Kitabın başlığından da anlaşılacağı üzere bu bir kuşağın, daha net söyleyecek olursak soykırım yetimlerinin hikâyesi. Sevan Değirmenciyan’ın kitaptaki yazısından öğreniyoruz ki tehcir yüz binlerce Ermeni ailesi gibi Dzarugyan ailesini de vurunca yollara sürülüyorlar ve o hengâmede geriye küçük Antranik ve annesi Yeranuhi hayatta kalıyor. İlkönce Suriye’nin Hama şehrinde bir-iki yıl kaldıktan sonra 1918’de Halep’e geçiyorlar. Burada, annesi çalışmak zorunda olduğu için Antranik’i yetimhaneye veriyor. ‘Çocukluğu Olmayan Adamlar’ işte Antranik’in bu yetimhanede yaşadıkları ve gördükleridir.
Elimizde tuttuğumuz, sarsıcı, belki klişe bir tabir olacak ama tam manasıyla insanda midesine yumruk yemiş hissi uyandıran bir metin. Acı ve ıstırap elle tutacak kadar somutlaşıyor. Özellikle giriş bölümü oldukça sarsıcı. Ve söz konusu olan münferit vakalar değil, Ermeni halkının kolektif olarak maruz kaldığı acı bu. Yetimler her zaman, her toplumda vardır ve çoğu zaman hayatları maddi-manevi zordur yetimlerin. Bu, bir toplum için belli ölçüde normal ve beklenen bir durumdur. Fakat, bir halktan geriye 2-3 sene içinde, tabiri caizse, bir yetimler ordusu kalıyorsa orada olağandışı bir durum var demektir.

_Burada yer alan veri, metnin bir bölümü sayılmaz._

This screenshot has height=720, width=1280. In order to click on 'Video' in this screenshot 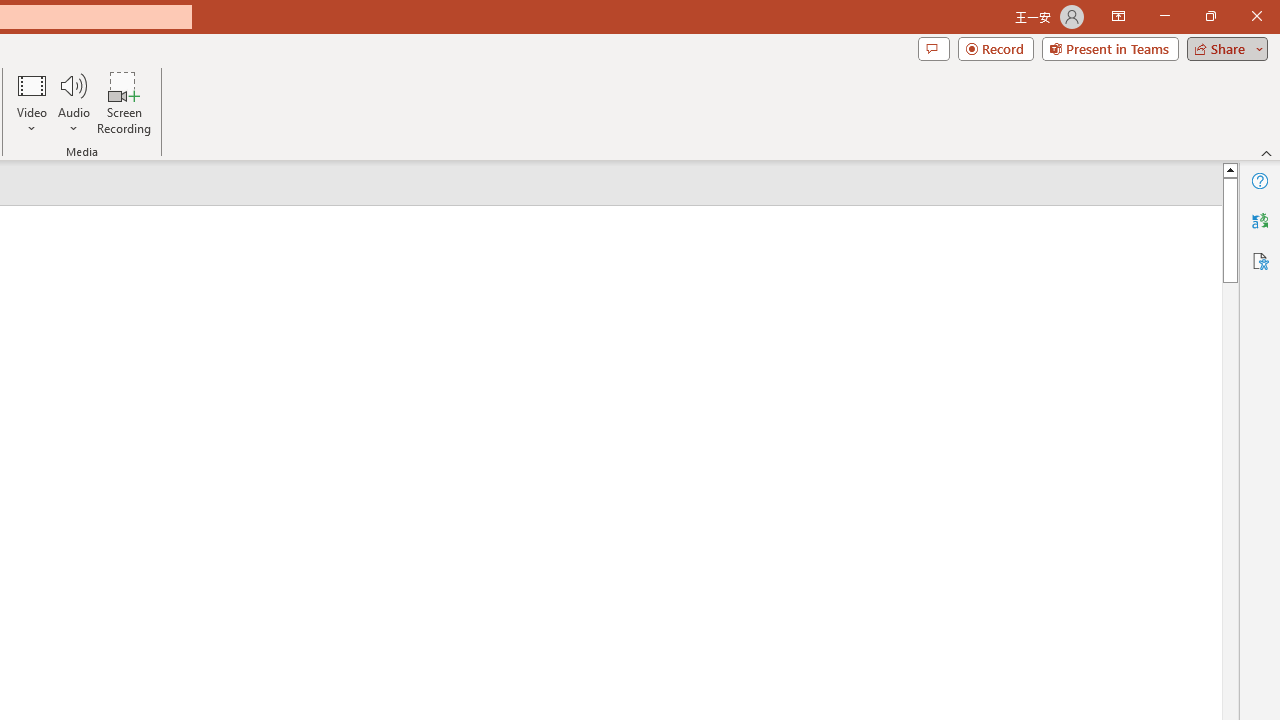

Neredeyse bütün bir kuşak yetim kalmış! Düşünün ki soykırım sonrasında Yunanistan’dan Mısır’a, Mısır’dan Suriye’ye Ermeni çocukların toplandığı Dzarugyan’ın anlattığına benzer düzinelerce yetimhane var. Yani, var olan durumu, acının ve travmanın büyüklüğünü anlamak için onun anlattıklarını misliyle çarpmanız gerekiyor. Diğer etkenlerin yanı sıra işte bu sebepledir ki Ermeniler de soykırımın izi çok derin ve kapanmıyor. Kitaptan Ermenilerin kolektif durumlarını gösteren pek çok örnek verilebilir. Örneğin, yetimleri arayan akrabalara dair şu satırlar: “Her gün kapının önünde bir kalabalık toplanıyordu. İsimler okunuyor, listeler hazırlanıyordu. Bir ana, bir teyze ya da bir hala geliyor, yavrusunu alıp götürüyordu. Evladını arayan bir babaya hiç rastlamadık. Gelenler hep kadındı.”
Öte yandan bu metin, yalnızca Ermeni Soykırımı’nın sebep olduğu maddi ve manevi yıkımı, acıları değil aynı zamanda insan denilen canlının karakterinin iyi ve kötü manada genişleyebileceği sınırları, gene iyi ve kötü manada derinliğini ortaya koyuyor. Daha spesifik söyleyecek olursak, insan karakterinin çoğu bencillikle belirlenen potansiyel özelliklerinin, kişi kendini tehdit altında hissedince nasıl ve ne şekilde açığa çıkabildiğini gösteren bir eser bu. O anlamda insan ruhunu katman katman soyuyor. Bu minvalde, zor şartların çocukları bile gaddarlaştırdığını gözlerimizin önüne seriyor. Fakat asıl dikkat çekici gaddarlık ve acımasızlık, birkaç istisna hariç, kendileri de Ermeni olan yetimhane yöneticilerinden geliyor. En belirgin özellikleri çocukları sürekli cezalandırmaları ve dövmeleri. Zaten Dzarugyan giriş yazısında buna da göndermede bulunuyor ve soruyor: “Mahrumiyet, açlık, gözyaşı, yabancıların umursamazlığı, bizden olanların acımasızlığı mıydı çocukluk?”
Bu kitabın bize bir kere daha hatırlattığı başka bir şey de şu ki kurbanlık statik, değişmeyen bir pozisyon değil. Birinin kurbanı olan kişi, başka bir kişinin başına despot kesilebilir. Bir bağlamda kurban veya mağdur olmak, size ve ait olduğunuz grubun takip eden kuşaklarına sonsuza kadar iyi, doğru veya güzel olma vasfını kazandırmıyor. Soykırım kurbanlarının, iyi insanlar olup olmamasının kendi başına hiçbir anlamı yok. Onlar da herkes gibi iyisiyle kötüsüyle insandı.